TASK TO CARRY OUT -> Retype the listing below character for character, from its opening line through the line containing "This screenshot has height=1199, width=554.", including that line.

DATA FOR THIS TASK ->
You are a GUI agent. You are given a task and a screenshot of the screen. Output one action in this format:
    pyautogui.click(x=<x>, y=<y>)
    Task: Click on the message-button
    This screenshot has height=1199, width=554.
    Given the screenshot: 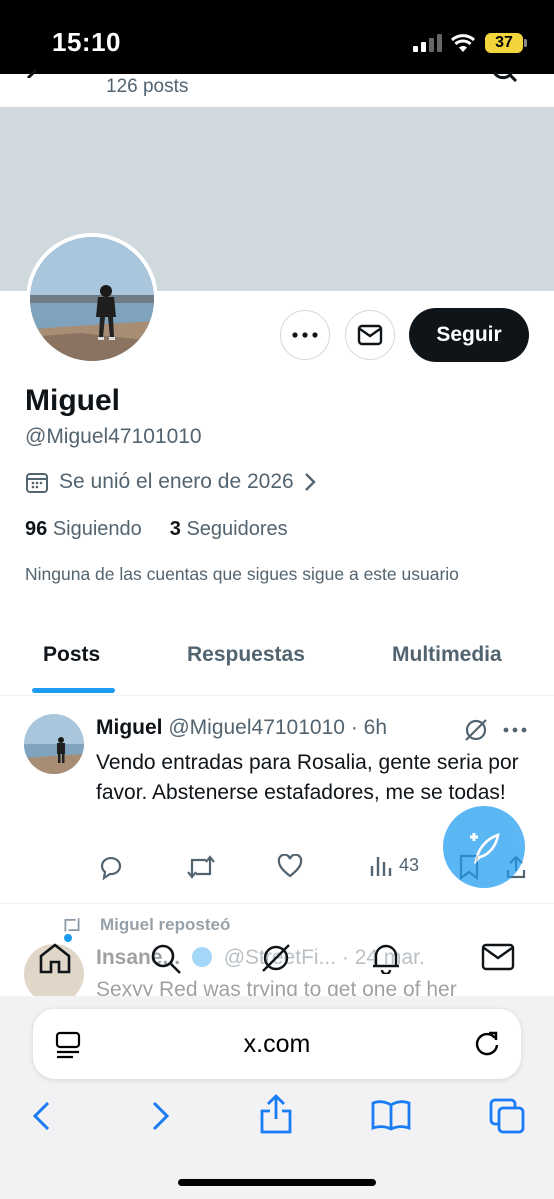 What is the action you would take?
    pyautogui.click(x=370, y=335)
    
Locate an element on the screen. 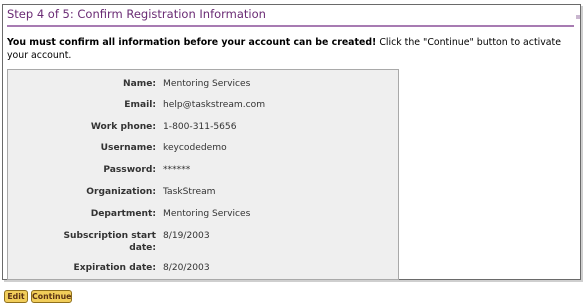 This screenshot has width=584, height=307. field-value-email: help@taskstream.com is located at coordinates (214, 105).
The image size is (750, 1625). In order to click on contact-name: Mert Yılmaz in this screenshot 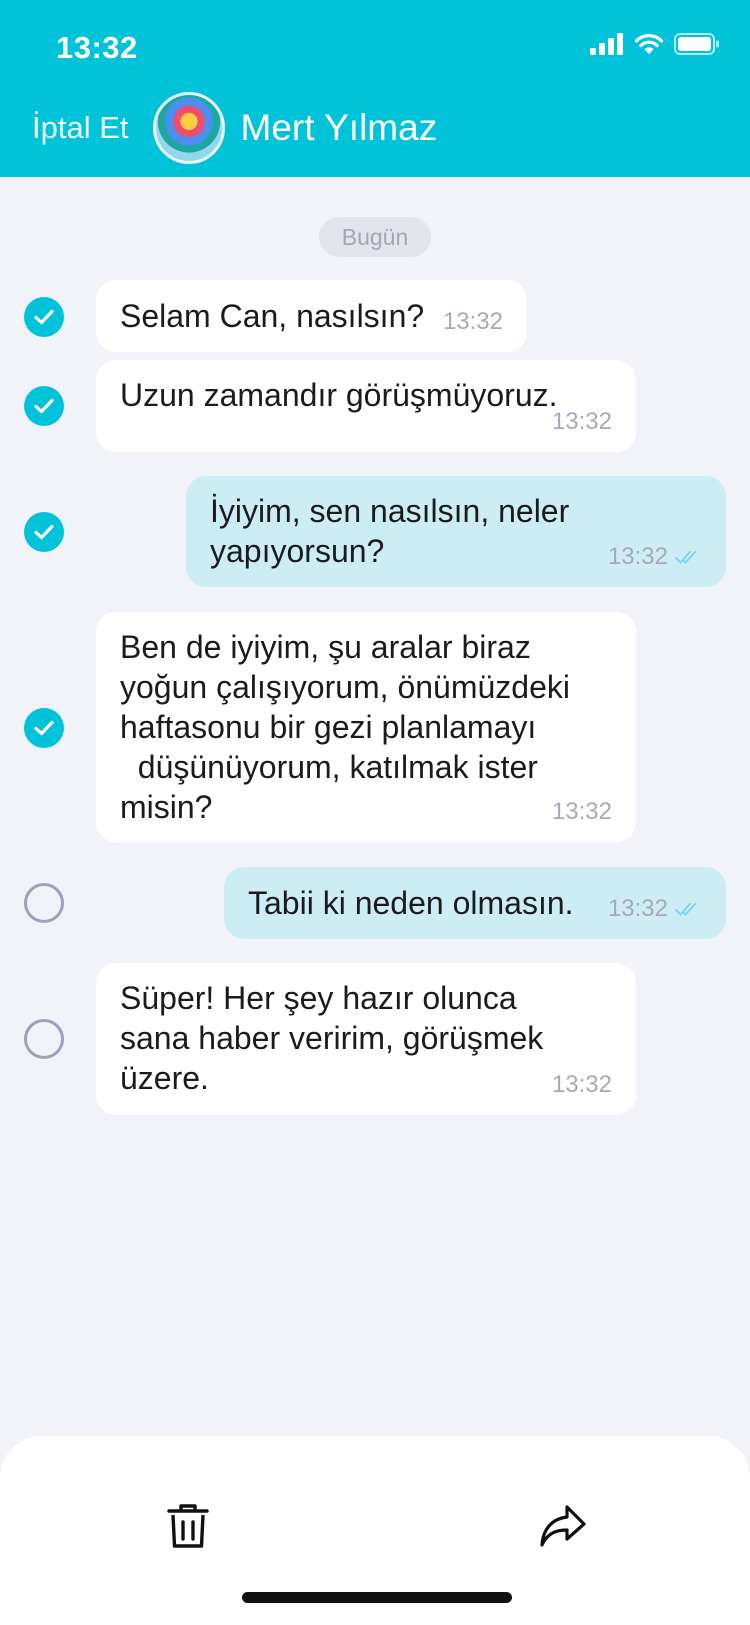, I will do `click(340, 128)`.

EXERCISE ANSWER ->
You are a GUI agent. You are given a task and a screenshot of the screen. Output one action in this format:
    pyautogui.click(x=<x>, y=<y>)
    Task: Click on the message-button
    This screenshot has height=1199, width=554.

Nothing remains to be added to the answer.